Pixel coordinate grounding data:

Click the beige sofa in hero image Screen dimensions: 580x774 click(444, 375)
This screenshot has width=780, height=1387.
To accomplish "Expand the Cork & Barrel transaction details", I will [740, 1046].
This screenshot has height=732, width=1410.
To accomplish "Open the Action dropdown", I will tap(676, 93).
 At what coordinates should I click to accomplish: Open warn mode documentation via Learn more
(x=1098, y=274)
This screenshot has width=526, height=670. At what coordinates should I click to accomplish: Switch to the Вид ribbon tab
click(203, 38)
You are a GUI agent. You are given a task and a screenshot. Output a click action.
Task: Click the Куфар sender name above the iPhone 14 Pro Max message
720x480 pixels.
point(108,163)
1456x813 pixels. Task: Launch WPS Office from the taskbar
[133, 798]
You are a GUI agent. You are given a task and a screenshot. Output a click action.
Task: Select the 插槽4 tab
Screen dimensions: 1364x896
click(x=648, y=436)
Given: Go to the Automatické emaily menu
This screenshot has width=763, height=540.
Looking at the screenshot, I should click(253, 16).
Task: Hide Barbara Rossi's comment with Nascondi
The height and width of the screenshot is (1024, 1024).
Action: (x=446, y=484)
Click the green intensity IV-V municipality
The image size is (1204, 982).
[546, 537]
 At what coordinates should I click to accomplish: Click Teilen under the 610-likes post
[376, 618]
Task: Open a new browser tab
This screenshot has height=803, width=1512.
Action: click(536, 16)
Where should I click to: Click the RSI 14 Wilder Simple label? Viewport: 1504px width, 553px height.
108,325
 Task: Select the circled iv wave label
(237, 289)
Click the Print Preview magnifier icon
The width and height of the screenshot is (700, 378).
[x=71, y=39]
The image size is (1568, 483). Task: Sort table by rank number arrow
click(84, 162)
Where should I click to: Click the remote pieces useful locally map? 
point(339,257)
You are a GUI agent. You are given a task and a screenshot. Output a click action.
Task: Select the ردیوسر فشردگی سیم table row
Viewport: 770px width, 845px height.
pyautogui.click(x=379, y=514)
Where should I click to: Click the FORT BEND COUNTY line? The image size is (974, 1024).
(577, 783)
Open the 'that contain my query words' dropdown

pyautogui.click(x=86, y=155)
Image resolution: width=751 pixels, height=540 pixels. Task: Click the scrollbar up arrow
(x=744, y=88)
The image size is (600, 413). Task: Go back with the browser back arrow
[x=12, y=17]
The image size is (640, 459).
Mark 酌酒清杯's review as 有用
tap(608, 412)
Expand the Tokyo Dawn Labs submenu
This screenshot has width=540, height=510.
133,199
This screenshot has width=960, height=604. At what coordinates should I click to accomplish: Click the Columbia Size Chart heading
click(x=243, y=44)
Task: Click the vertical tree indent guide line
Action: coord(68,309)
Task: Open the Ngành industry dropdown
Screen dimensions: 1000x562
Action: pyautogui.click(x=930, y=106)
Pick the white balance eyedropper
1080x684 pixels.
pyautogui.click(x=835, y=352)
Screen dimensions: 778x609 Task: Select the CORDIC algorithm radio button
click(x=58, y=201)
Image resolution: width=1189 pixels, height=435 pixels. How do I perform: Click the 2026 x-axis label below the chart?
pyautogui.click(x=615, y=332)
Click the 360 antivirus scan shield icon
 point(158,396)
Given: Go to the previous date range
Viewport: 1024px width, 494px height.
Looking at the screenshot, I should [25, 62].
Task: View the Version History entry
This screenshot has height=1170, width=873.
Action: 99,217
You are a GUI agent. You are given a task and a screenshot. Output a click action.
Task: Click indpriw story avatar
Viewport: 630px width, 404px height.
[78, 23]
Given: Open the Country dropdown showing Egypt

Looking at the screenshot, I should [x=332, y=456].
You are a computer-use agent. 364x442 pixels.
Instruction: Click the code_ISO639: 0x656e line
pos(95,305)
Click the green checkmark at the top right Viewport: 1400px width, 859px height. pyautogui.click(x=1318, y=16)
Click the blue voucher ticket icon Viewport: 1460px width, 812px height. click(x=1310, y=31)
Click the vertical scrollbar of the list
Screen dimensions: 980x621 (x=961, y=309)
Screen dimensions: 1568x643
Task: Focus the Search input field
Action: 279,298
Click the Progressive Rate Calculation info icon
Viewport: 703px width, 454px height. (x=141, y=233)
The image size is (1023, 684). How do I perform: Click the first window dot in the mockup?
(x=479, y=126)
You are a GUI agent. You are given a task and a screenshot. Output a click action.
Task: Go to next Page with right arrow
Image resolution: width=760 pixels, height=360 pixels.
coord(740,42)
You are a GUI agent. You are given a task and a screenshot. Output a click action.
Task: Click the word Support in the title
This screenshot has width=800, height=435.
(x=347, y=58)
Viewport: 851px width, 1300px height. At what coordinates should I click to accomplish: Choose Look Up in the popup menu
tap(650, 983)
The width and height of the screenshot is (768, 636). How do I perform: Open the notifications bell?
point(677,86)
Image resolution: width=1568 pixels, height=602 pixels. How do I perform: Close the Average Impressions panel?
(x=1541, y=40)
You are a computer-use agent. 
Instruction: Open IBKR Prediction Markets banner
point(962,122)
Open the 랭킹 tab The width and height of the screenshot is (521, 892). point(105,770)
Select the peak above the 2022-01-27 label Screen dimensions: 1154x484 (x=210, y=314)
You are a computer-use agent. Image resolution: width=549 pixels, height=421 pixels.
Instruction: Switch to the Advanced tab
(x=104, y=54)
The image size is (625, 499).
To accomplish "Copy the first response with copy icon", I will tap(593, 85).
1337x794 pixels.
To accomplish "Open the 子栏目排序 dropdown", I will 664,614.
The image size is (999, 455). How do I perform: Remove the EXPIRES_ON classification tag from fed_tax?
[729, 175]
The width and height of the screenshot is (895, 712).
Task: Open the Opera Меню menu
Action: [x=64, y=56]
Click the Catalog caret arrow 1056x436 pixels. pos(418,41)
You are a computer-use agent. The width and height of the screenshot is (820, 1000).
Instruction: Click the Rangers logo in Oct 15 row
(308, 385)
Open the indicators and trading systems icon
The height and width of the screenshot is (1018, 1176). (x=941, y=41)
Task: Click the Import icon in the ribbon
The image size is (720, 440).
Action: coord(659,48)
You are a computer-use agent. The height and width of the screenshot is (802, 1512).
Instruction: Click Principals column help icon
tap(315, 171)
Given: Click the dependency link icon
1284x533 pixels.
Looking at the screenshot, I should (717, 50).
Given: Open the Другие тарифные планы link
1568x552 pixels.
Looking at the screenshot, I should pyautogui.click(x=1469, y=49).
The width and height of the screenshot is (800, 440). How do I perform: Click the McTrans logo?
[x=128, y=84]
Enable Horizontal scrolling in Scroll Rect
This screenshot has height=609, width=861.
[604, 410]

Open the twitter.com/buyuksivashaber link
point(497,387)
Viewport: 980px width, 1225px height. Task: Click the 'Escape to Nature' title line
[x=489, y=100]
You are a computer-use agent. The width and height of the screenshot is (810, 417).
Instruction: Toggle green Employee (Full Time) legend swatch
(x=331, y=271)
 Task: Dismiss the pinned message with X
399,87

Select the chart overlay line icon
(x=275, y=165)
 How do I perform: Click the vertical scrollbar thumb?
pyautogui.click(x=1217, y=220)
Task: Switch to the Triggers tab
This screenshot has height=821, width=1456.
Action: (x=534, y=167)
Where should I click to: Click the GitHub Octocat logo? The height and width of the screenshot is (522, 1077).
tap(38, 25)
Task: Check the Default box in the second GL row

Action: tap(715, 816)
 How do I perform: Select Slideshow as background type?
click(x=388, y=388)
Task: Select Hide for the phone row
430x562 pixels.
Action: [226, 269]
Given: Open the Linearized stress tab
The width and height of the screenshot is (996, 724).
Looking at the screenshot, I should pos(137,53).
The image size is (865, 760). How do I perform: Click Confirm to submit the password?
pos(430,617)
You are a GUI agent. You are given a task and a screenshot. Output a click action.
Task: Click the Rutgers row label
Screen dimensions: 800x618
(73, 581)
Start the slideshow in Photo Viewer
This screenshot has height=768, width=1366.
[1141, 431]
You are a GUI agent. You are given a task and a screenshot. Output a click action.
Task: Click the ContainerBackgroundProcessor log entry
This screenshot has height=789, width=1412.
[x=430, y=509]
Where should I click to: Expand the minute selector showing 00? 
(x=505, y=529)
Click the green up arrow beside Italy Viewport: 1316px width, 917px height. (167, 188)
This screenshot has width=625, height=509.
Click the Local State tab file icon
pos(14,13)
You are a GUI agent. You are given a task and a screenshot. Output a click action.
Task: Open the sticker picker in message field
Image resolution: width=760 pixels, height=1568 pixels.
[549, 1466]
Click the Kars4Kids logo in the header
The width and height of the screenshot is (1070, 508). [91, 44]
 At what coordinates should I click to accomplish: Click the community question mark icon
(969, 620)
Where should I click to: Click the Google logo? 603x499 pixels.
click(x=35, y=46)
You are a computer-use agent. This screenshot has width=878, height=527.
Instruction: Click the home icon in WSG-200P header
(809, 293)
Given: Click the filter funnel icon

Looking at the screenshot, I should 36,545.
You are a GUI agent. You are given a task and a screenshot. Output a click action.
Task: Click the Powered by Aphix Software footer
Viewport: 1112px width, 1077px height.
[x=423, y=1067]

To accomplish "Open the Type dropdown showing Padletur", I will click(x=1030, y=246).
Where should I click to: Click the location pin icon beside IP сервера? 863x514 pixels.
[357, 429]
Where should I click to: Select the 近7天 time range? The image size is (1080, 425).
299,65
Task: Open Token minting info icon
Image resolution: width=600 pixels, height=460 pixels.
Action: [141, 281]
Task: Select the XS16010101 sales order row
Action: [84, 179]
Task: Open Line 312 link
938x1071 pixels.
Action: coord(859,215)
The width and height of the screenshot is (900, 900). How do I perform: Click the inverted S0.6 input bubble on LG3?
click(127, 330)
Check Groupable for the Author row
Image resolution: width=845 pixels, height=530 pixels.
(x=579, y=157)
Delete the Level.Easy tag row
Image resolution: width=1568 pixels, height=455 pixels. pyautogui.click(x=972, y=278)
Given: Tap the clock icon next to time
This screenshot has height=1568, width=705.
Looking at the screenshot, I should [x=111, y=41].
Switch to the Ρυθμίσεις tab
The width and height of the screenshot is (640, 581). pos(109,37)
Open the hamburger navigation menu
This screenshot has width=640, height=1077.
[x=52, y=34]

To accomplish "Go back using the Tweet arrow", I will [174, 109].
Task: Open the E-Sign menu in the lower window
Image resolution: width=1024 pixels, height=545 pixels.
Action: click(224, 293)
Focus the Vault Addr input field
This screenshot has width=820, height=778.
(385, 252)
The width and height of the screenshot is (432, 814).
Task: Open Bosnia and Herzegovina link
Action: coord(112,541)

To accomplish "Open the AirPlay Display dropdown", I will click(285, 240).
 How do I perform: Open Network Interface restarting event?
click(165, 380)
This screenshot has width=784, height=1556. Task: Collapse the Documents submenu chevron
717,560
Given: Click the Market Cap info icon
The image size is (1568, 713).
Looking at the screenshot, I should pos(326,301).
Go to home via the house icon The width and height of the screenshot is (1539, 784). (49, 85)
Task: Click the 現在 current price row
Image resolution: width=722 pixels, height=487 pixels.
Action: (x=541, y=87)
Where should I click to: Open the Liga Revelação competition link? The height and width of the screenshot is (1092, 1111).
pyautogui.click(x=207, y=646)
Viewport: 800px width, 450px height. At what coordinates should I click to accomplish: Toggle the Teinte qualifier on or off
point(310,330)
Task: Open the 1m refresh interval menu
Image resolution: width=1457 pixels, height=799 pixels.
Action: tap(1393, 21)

ASSIGNMENT
Nothing should appear in the output except the lines from the one with "How do I perform: Open Network" through the end of the records above, copied exactly.

RESPONSE FOR THIS EXERCISE
 How do I perform: Open Network Interface restarting event?
click(165, 380)
This screenshot has width=784, height=1556. Task: Collapse the Documents submenu chevron
717,560
Given: Click the Market Cap info icon
The image size is (1568, 713).
Looking at the screenshot, I should pos(326,301).
Go to home via the house icon The width and height of the screenshot is (1539, 784). (49, 85)
Task: Click the 現在 current price row
Image resolution: width=722 pixels, height=487 pixels.
Action: (x=541, y=87)
Where should I click to: Open the Liga Revelação competition link? The height and width of the screenshot is (1092, 1111).
pyautogui.click(x=207, y=646)
Viewport: 800px width, 450px height. At what coordinates should I click to accomplish: Toggle the Teinte qualifier on or off
point(310,330)
Task: Open the 1m refresh interval menu
Image resolution: width=1457 pixels, height=799 pixels.
Action: tap(1393, 21)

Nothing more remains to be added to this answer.